Questionado pela deputada do CDS-PP Cecília Meireles durante a sua segunda audição na comissão parlamentar de inquérito à recapitalização e gestão do banco público, José Pedro Cabral dos Santos disse que se tratava de uma situação não "normal" sociedades do tipo pedirem empréstimos tão avultados.
"Não só não era normal como também não houve mais nenhuma instituição que tivesse pedido à Caixa um montante dessa grandeza", afirmou José Pedro Cabral dos Santos em resposta à deputada centrista.
Cecília Meireles disse então se a Fundação José Berardo "era uma instituição particular de solidariedade é porque a sua principal finalidade era solidária", e perguntou se "era habitual" instituições deste cariz "pedirem empréstimos para comprarem ações".
Cabral dos Santos respondeu que não era a si que a deputada deveria fazer a pergunta, mas face à insistência de Cecília Meireles, que abriu o âmbito da sua pergunta a "fundações de grande dimensão", o ex-diretor acabou por dizer que não conhecia "mais nenhuma" que se tenha endividado como a Fundação José Berardo.

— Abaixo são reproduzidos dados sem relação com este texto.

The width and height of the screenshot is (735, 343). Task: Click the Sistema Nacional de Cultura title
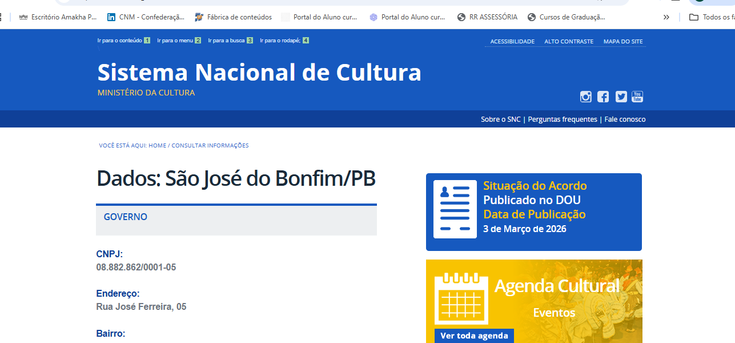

"Quando vejo uma fundação com uma conta corrente de 350 milhões de euros para comprar ações, acho estranho", afirmou Cecília Meireles.
Mais tarde, o deputado do PCP Duarte Alves mencionou um documento da direção de gestão de risco da CGD que dizia que "só 2,5% do ativo [da Fundação] é que estava ligado aos fins estatutários", e classificou de "estratagemas" a utilização de várias sociedades para concessão de crédito a Berardo.
Em 2015, segundo uma auditoria da EY à Caixa Geral de Depósitos (CGD), a exposição do banco público à Fundação José Berardo era de 268 milhões de euros, depois de uma concessão de crédito de 350 milhões de euros para compra de ações no BCP, dando como garantia as próprias ações, que desvalorizaram consideravelmente e geraram grandes perdas para o banco público.
Os estatutos da Fundação José Berardo, Instituição Particular de Solidariedade Social (IPSS), consultados pela Lusa e também pela edição do Diário de Notícias da Madeira de 10 de novembro de 1994, indicam que os bens doados pelo empresário terão de "prover à habitação, sustento, educação, saúde e demais despesas, encargos e alimentos do seu fundador, seu cônjuge e descendentes".
Os estatutos indicam ainda que "no caso da fundação se extinguir antes da morte do fundador ou do último dos seus descendentes, os bens afetos à fundação pelo fundador, ou dos que estejam no lugar deles, reverterão para o mesmo fundador ou seus descendentes".
Em 2017, a Fundação José Berardo gastou um milhão de euros em atividades de cariz social, mas tinha um passivo de 998,5 milhões de euros.
De acordo com a Lei-Quadro das Fundações, a Secretaria-Geral da Presidência do Conselho de Ministros tem o poder de extinguir uma fundação "quando as atividades desenvolvidas demonstrem que o fim real não coincide com o fim previsto no ato de instituição".
Questionada pela Lusa em 20 de maio sobre se equacionava tal cenário, a Secretaria-Geral respondeu que "não deixará de considerar todos os mecanismos ao seu dispor resultantes da Lei-Quadro das Fundações".
Em 2018, a Fundação José Berardo não cumpriu o prazo legal para publicitação das contas de 2018 no seu 'site'.
De acordo o Estatuto das IPSS, revisto pela última vez em 2014, "as contas do exercício são publicitadas obrigatoriamente no sítio institucional eletrónico da instituição até 31 de maio do ano seguinte a que dizem respeito", o que não aconteceu no caso das contas de 2018.
Em 04 de junho, a Lusa questionou a Fundação José Berardo sobre o motivo para a não publicitação das contas, mas não obteve resposta. Também contactou a Segurança Social da Madeira, mas não foi possível obter resposta sobre eventuais sanções a entidades que não cumpram este requisito previsto no Estatuto das IPSS.